* 引用文
■ ■ ■

説明

半自動アーク溶接機トーチ用ノズル

【課題】半自動アーク溶接においては、溶接工の熟練度に係わらず容易に取り扱い及び溶接作業が可能で、安全かつ効率的に溶接をすることができるノズルを提供する。
【解決手段】半自動アーク溶接機のノズル1であって、当該ノズルの先端が、溶接時ワークに直接接触させることが出来、溶接ワイヤの先端と同じ位置まで又は溶接ワイヤの先端より突出している部分3と、ガス6を逃し肉盛部分を避けるための溶接時ワークに接触しない部分とを有すること。

【発明の詳細な説明】
【技術分野】
【0001】
本発明は、溶接ワイヤが連続的に送給され、溶接ワイヤと母材間に発生したアークが持続されて溶接が進行する、半自動アーク溶接機のトーチに使用されるノズルに関する。
【背景技術】
【0002】
マグ溶接・ミグ溶接・炭酸ガスアーク溶接等の半自動アーク溶接機は、溶接電源、ワイヤ送給装置、溶接トーチ、シールドガスボンベ、ガス流量調整器、遠隔制御器などから構成される。そして、溶接ワイヤが連続的に送給され、溶接ワイヤと母材間に発生したアークが持続されて溶接が進行する。

■ ■ ■

* データ抜粋
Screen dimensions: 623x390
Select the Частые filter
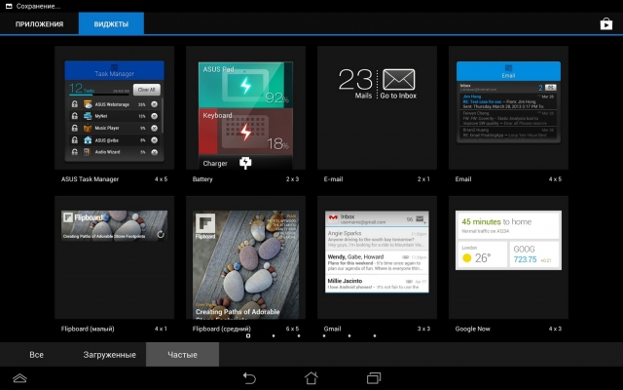(x=182, y=354)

■ ■ ■

* 作業指示
引用文のうち、「半自動アーク溶接機トーチ用ノズル」を含む箇所から始めて「触しない部分とを有すること。」で終わるまでを、一字一句違えずに書き写すこと。 答えるときは引用文に書かれていることだけを使う。

* 最終解答
半自動アーク溶接機トーチ用ノズル

【課題】半自動アーク溶接においては、溶接工の熟練度に係わらず容易に取り扱い及び溶接作業が可能で、安全かつ効率的に溶接をすることができるノズルを提供する。
【解決手段】半自動アーク溶接機のノズル1であって、当該ノズルの先端が、溶接時ワークに直接接触させることが出来、溶接ワイヤの先端と同じ位置まで又は溶接ワイヤの先端より突出している部分3と、ガス6を逃し肉盛部分を避けるための溶接時ワークに接触しない部分とを有すること。